Harrowing margin calls, panic selling, and, in the end, massive losses. 

As WSJ reports, the relentless, limit-down trading in Chinese stocks that unfolded last week and continued into Monday (despite the PBoC's best efforts to arrest the slide with an emergency rate cut) has wreaked havoc on China's rookie money managers and their unsuspecting clients with losses amounting to as much as 80% in some structured funds.

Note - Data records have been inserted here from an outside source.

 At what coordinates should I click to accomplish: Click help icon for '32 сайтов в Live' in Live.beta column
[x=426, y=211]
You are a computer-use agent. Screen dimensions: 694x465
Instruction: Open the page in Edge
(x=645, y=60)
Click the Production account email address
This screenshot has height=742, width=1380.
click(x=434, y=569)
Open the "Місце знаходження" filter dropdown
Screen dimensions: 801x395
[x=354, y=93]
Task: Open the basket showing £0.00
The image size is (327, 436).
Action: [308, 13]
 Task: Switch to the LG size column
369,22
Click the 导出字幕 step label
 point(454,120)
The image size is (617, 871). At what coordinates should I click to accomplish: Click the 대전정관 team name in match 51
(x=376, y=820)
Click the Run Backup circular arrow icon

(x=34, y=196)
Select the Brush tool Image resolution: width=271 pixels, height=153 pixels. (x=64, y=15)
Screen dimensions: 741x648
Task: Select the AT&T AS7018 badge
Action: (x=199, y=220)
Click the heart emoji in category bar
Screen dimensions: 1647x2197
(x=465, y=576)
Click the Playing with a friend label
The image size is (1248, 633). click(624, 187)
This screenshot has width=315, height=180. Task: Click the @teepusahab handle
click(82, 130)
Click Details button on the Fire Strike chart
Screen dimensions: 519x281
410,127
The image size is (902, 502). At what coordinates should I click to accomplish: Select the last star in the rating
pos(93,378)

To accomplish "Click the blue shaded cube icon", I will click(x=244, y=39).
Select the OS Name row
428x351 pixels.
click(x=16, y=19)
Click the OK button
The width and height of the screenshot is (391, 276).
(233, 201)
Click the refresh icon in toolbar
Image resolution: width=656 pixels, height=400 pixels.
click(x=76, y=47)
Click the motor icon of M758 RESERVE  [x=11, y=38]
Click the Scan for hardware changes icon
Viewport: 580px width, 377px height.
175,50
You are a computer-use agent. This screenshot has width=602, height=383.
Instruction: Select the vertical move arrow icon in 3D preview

In China’s market bust, rookie fund managers and their investors are among the biggest losers.

 

The 10 worst-performing funds the past month are so-called structured funds, which are essentially leverage plays tracking some indexes, according to Howbuy.com, a Chinese fund tracker. The three worst performers fell by an average of 77% during the period.

 

Those funds were all led by professionals with less than a year of fund-management experience, according to details on Howbuy.com. 

 

China’s mutual-fund industry was booming until recently. Structured funds were a star performer during a yearlong bull market. But they also have done poorly during the current market decline, which began over two weeks ago. The Shanghai Composite Index closed up 5.5% Tuesday, paring recent losses, but is still down 17% from a high in June. 

 

Similar to leveraged exchange-traded funds in the U.S., structured funds can give investors two or three times the performance of an index. When markets are falling, though, these funds rapidly lose value, and can accelerate a selloff... 

 

During the run-up, Chinese fund-management companies rushed to issue structured funds... 

 

The problem has been finding mutual-fund managers to head these new funds. In recent years, many experienced mutual-fund managers have left their jobs to start their own private-equity firms, which are more profitable. “A lot of junior people were promoted to become fund managers,” said Haibin Zhu, chief economist for China at J.P. Morgan Chase & Co.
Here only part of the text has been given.